Patterns and behaviors

moderngpu exposes functionality through templated pattern functions. The user specializes these patterns with concrete behaviors, typically written as C++ lambdas. The pattern launches a kernel, computes a context for each work-item, and invokes the behavior on each work-item, providing the corresponding context.

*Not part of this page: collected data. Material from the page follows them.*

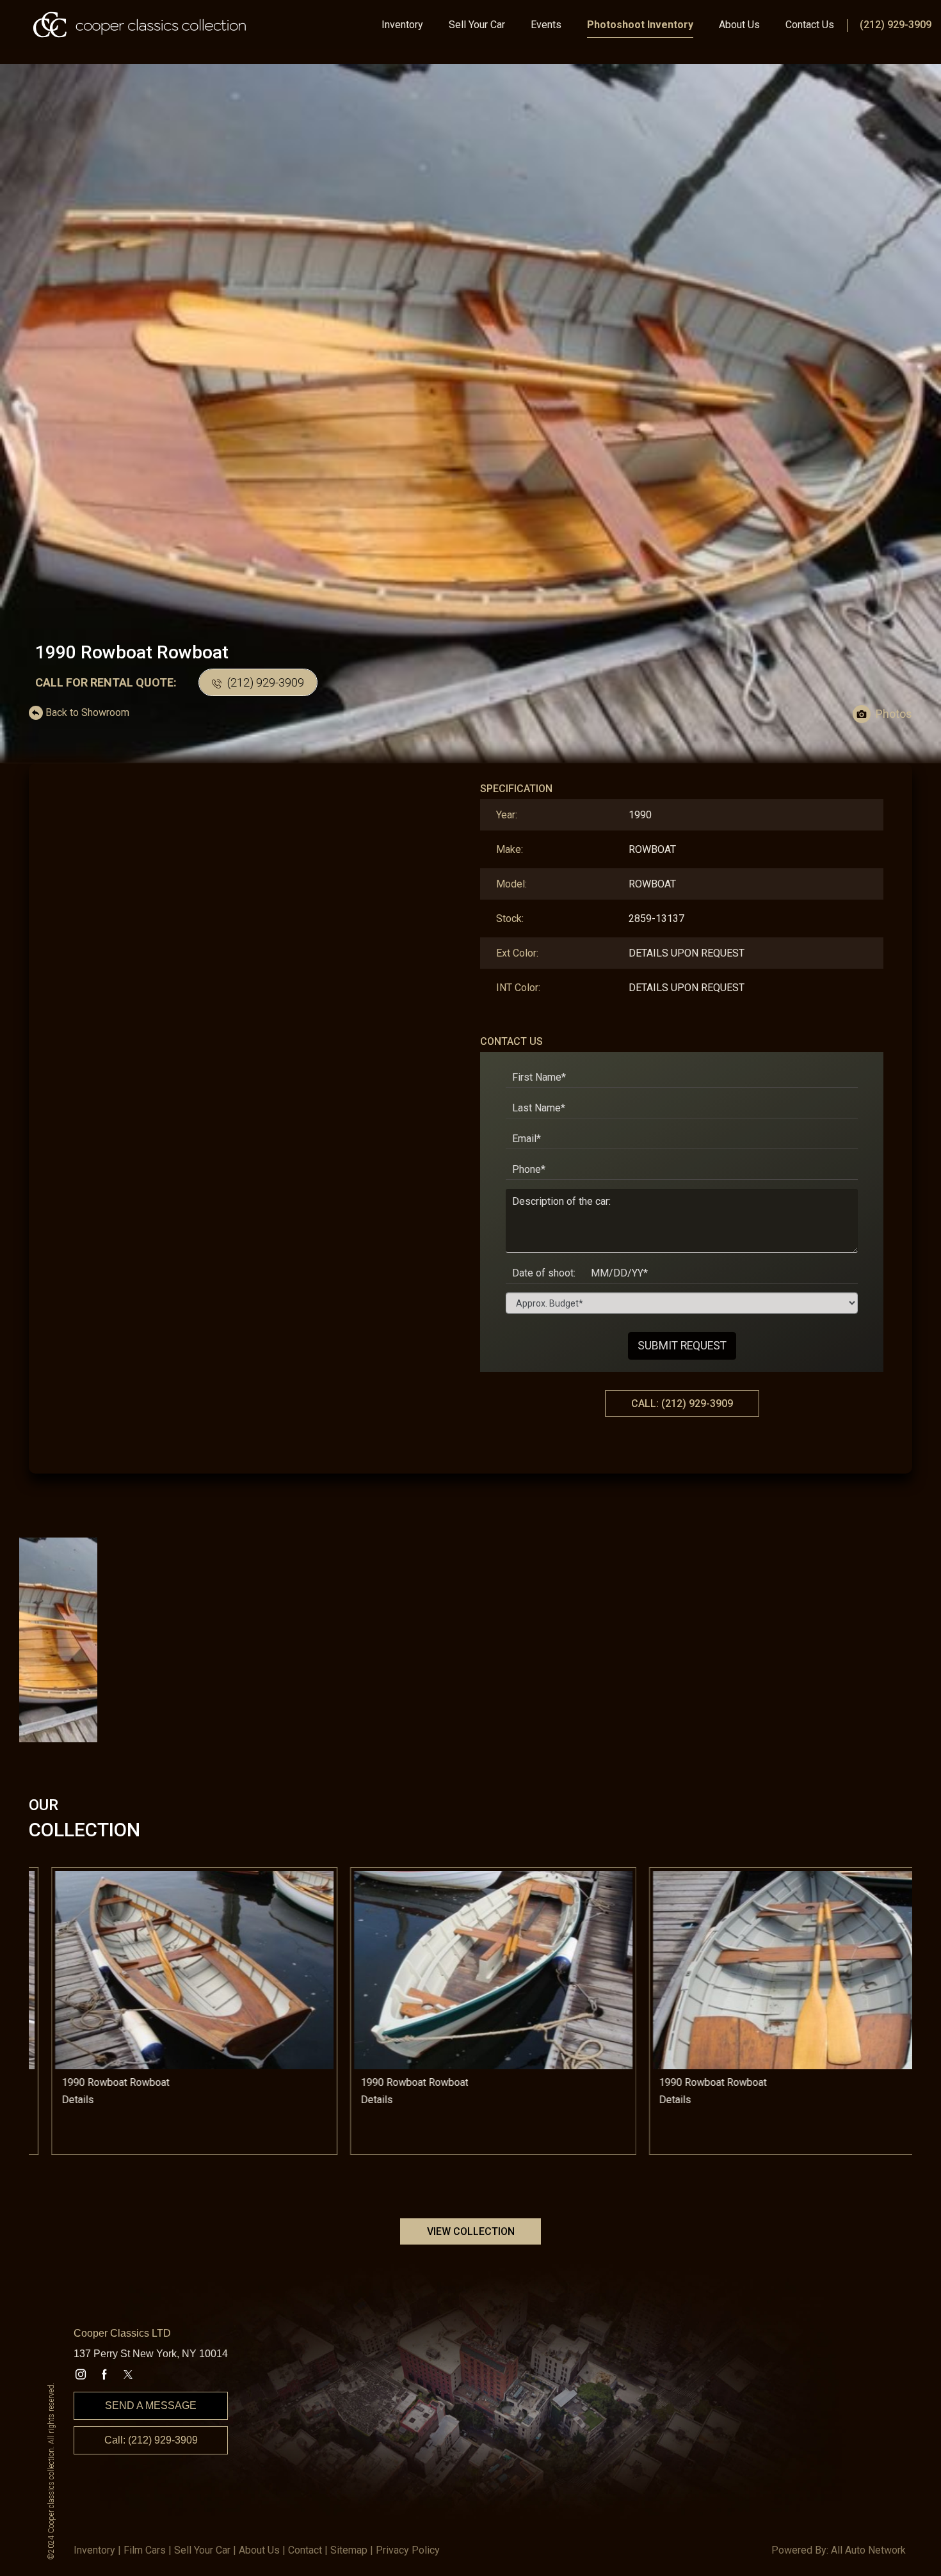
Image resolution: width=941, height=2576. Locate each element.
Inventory (402, 25)
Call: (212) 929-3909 (151, 2440)
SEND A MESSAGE (151, 2405)
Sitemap (348, 2550)
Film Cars (145, 2550)
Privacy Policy (408, 2550)
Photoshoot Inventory (640, 25)
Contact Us (809, 25)
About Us (739, 25)
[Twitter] (128, 2374)
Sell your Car (202, 2550)
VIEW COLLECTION (471, 2231)
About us (259, 2550)
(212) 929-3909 (895, 25)
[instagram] (81, 2374)
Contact (305, 2550)
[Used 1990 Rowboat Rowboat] (470, 415)
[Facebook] (104, 2374)
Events (546, 25)
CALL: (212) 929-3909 (682, 1403)
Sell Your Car (477, 25)
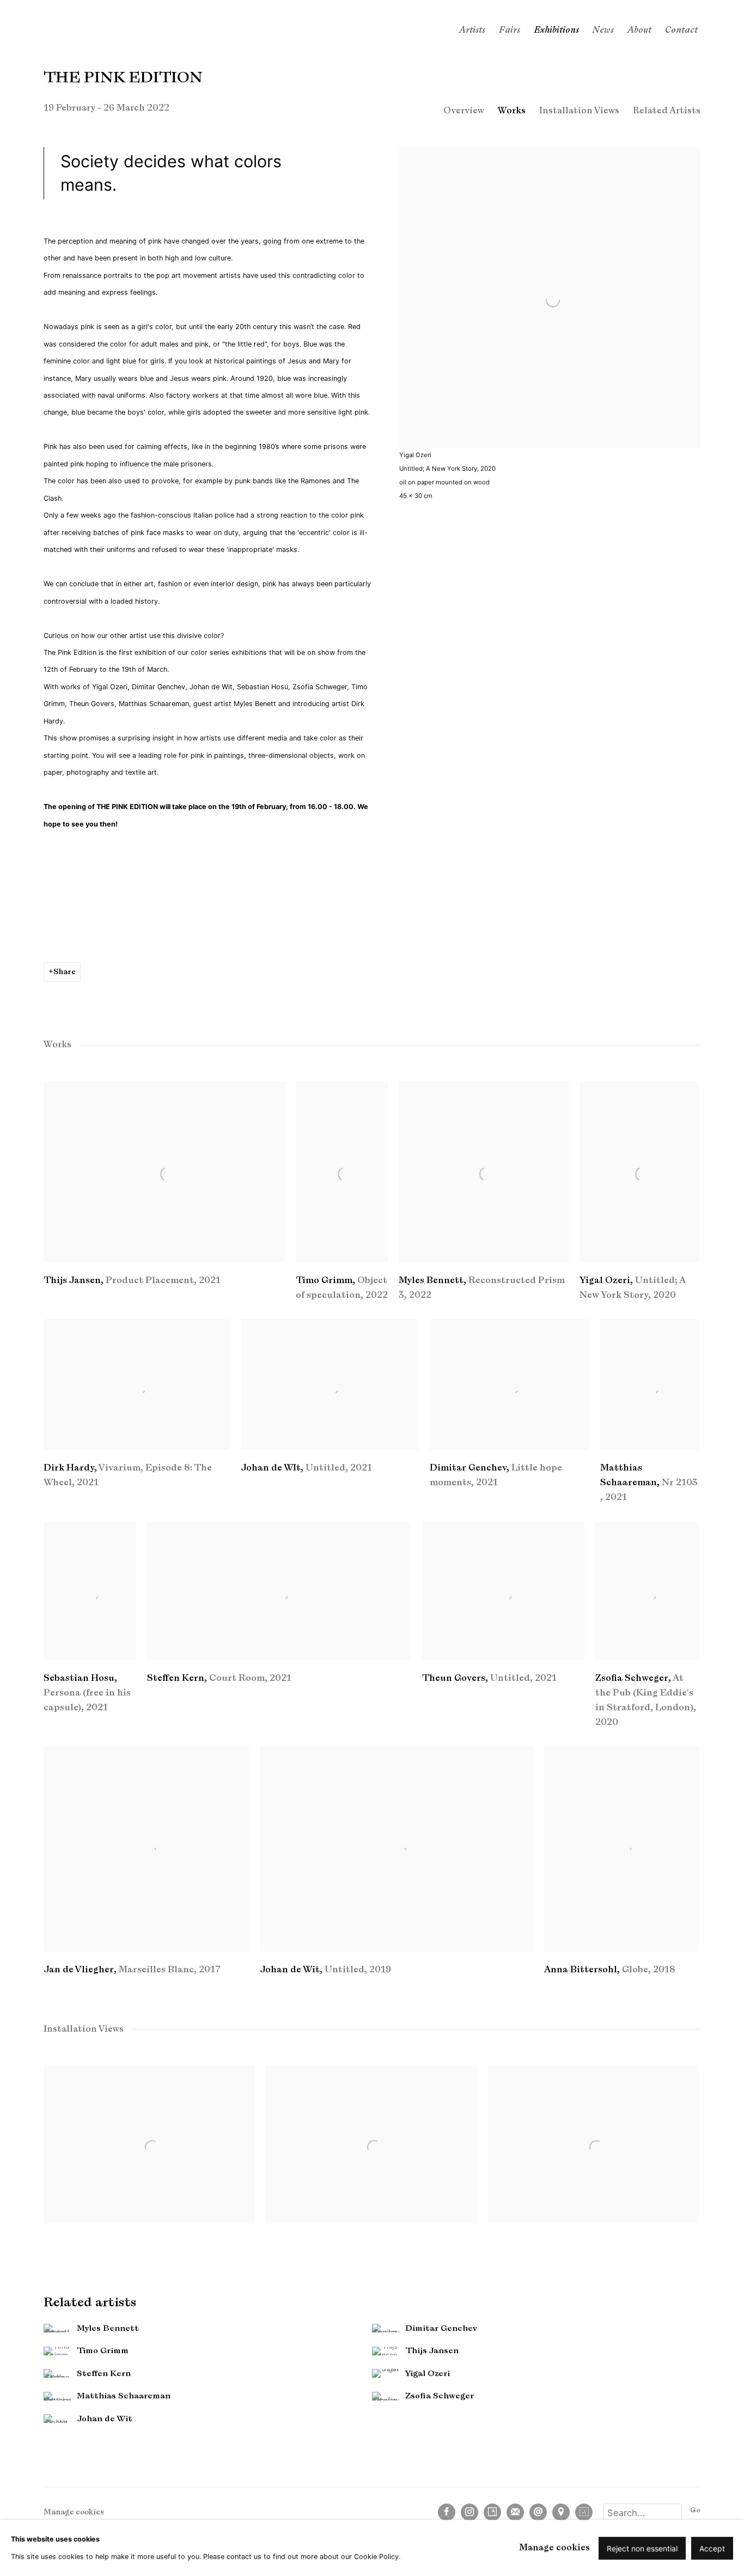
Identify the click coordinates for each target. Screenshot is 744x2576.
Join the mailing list (515, 2512)
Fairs (509, 30)
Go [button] (695, 2510)
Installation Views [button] (579, 110)
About (639, 30)
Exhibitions (556, 30)
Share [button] (64, 971)
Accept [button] (712, 2548)
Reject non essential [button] (642, 2548)
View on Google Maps (561, 2512)
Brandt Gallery (109, 30)
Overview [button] (463, 110)
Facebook (446, 2512)
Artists (472, 30)
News (603, 30)
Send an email (538, 2512)
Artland (584, 2512)
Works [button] (512, 110)
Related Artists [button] (666, 110)
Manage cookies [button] (74, 2512)
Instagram (469, 2512)
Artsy (492, 2512)
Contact (681, 30)
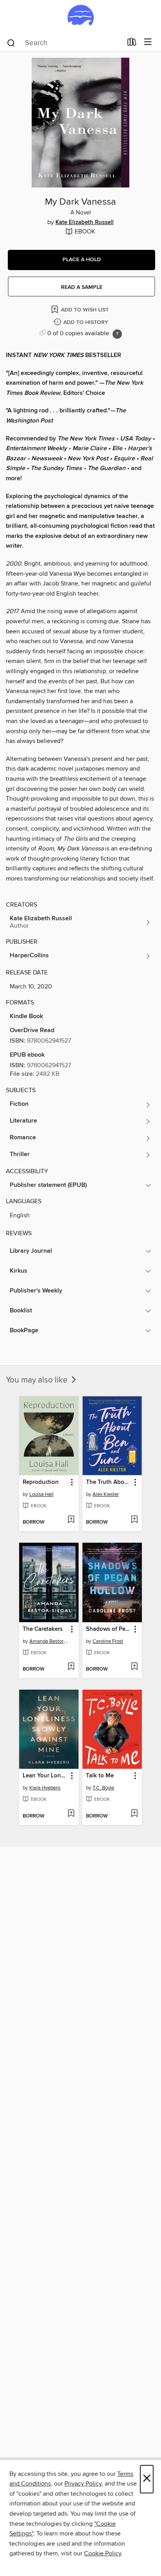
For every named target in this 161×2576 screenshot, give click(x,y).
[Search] (11, 42)
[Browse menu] (148, 42)
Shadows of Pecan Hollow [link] (108, 1629)
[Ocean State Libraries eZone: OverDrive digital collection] (80, 16)
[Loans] (132, 43)
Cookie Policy (102, 2553)
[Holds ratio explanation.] (117, 334)
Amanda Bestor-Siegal (49, 1641)
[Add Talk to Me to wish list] (134, 1814)
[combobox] (64, 43)
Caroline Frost (108, 1641)
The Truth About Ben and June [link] (108, 1482)
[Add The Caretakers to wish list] (71, 1667)
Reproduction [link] (41, 1482)
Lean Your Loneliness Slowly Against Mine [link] (45, 1775)
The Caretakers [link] (43, 1629)
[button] (81, 260)
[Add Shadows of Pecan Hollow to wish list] (134, 1667)
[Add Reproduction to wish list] (71, 1520)
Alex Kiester (106, 1494)
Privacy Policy (83, 2484)
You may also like (38, 1380)
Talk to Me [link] (100, 1775)
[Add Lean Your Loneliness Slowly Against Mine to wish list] (71, 1814)
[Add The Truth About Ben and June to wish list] (134, 1520)
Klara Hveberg (44, 1788)
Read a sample (81, 287)
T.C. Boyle (103, 1788)
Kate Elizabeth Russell (84, 222)
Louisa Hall (41, 1494)
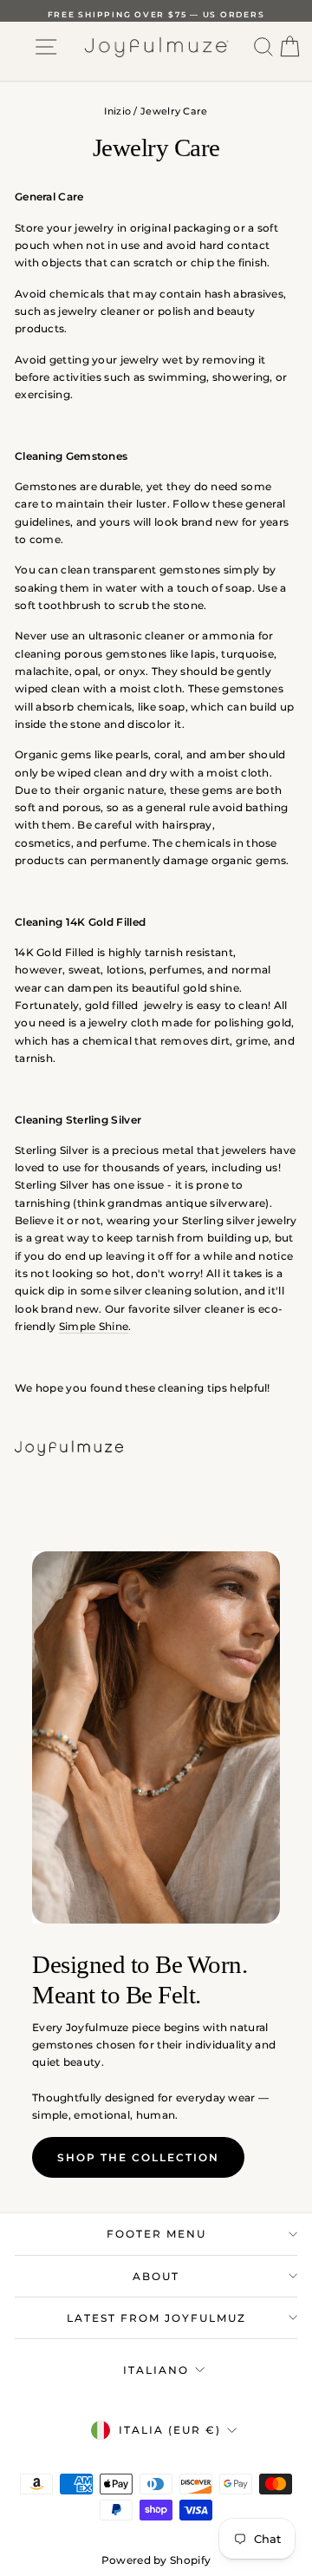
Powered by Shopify (156, 2559)
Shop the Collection (138, 2157)
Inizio (117, 111)
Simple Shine (94, 1326)
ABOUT (156, 2276)
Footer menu (156, 2233)
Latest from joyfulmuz (156, 2317)
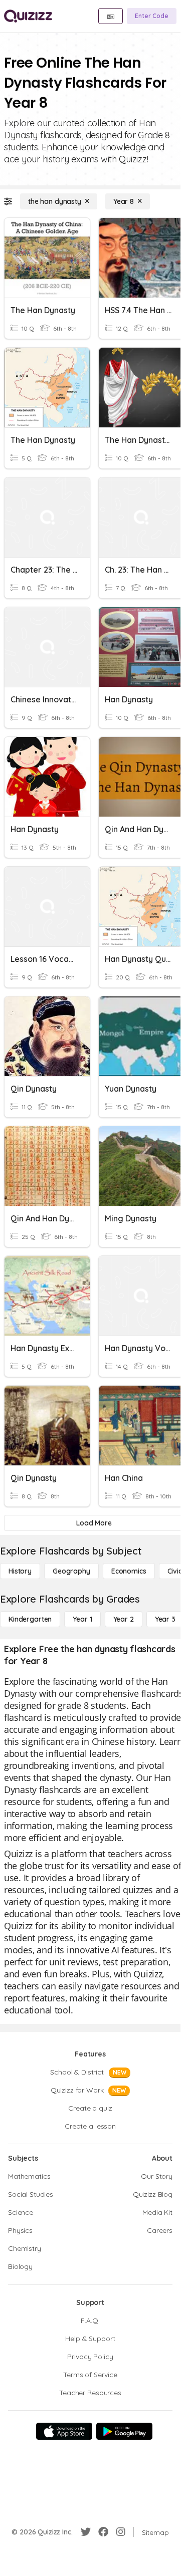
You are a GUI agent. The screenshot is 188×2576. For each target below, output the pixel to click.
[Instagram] (120, 2532)
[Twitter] (86, 2532)
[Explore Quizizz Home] (28, 16)
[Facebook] (103, 2532)
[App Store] (64, 2431)
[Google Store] (124, 2431)
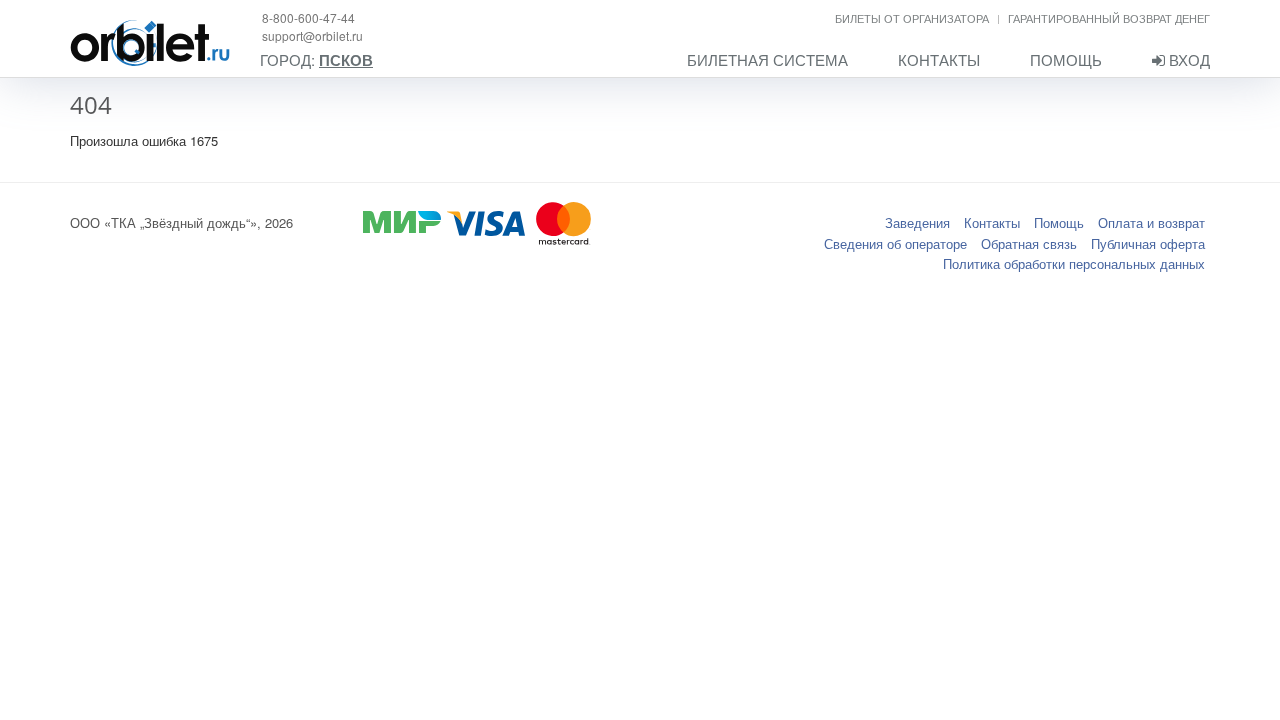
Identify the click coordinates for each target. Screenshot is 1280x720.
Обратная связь (1029, 243)
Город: (316, 60)
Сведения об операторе (895, 243)
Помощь (1066, 59)
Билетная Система (767, 59)
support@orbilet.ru (312, 35)
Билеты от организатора (912, 18)
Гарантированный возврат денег (1109, 18)
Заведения (917, 222)
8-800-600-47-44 (308, 17)
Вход (1187, 59)
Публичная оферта (1148, 243)
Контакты (939, 59)
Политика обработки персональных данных (1074, 263)
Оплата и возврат (1151, 222)
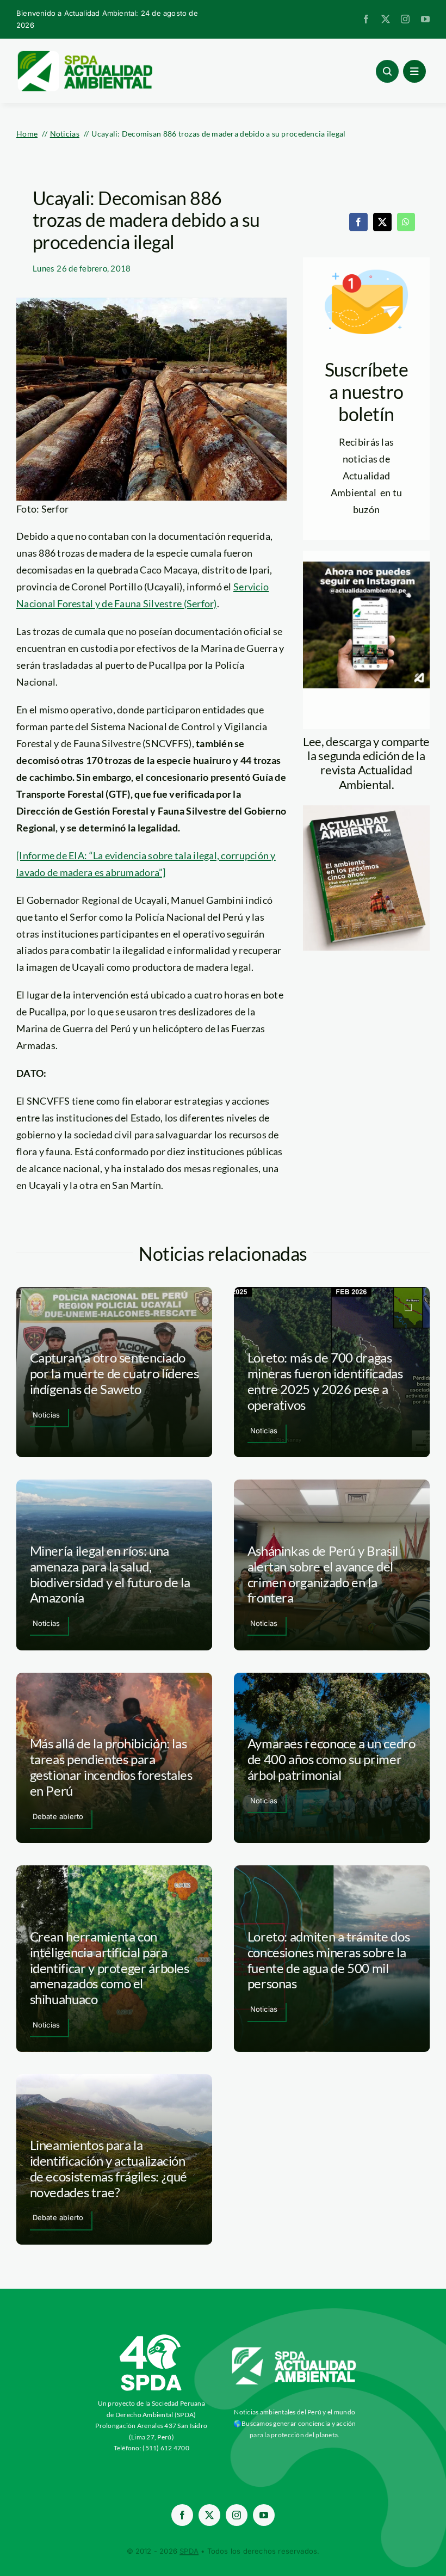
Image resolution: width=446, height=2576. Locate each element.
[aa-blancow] (294, 2351)
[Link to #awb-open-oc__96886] (387, 71)
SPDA (189, 2551)
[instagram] (405, 19)
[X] (382, 222)
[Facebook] (358, 222)
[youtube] (425, 19)
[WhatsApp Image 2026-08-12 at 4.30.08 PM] (366, 810)
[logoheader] (84, 54)
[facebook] (366, 19)
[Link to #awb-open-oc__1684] (414, 71)
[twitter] (385, 19)
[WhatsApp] (405, 222)
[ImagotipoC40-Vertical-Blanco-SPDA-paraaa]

moderngpu provides patterns useful for many operations:

cta_launch - Launch a grid of cooperative thread arrays (CTAs) and pass the behavior function the index of the thread (threadIdx.x) and CTA (blockIdx.x).
cta_transform - Launch a grid of CTAs, but size them according to the number of work-items that can be processed given the architecture's specified launch box.
transform - A non-cooperative method. Invoke the behavior once for each work-item.
transform_reduce - Call a behavior once for each work-item and recursively reduce the return values with a user-provided reducer. This pattern enables array-wide sum, max, and min operations.
transform_scan - Like transform_reduce, but computes a reduction for each interval from the start of the array to each element. For an addition operator this is the prefix sum operation.
transform_lbs - A vectorized and load-balanced transform implemented using load-balancing search. The caller specifies the geometry of the problem with a segments descriptor array and the behavior is invoked for each work-item, providing both the ID of the segment the work-item belongs to and its rank within the segment. This is the signature pattern of moderngpu.
lbs_segreduce - Fold together all values in each segment and return one reduction value per segment. The behavior is invoked with the segment ID and rank of each work-item. This pattern makes for consistent performance for simultaneous processing of many irregularly-shaped problems.
transform_compact - An efficient two-pass pattern for conditionally selecting and compacting elements of an array.
lbs_workcreate - Dynamic work-creation accelerated with load-balancing search. This is a two-pass pattern. On the upsweep the pattern returns the number of output work-items to stream for each input work-item. On the downsweep, the pattern encodes parameters for each work-creating segment. This pattern solves many problems that CUDA Dynamic Parallelism was intended to solve, but with exact load-balancing and requiring no special hardware mechanisms.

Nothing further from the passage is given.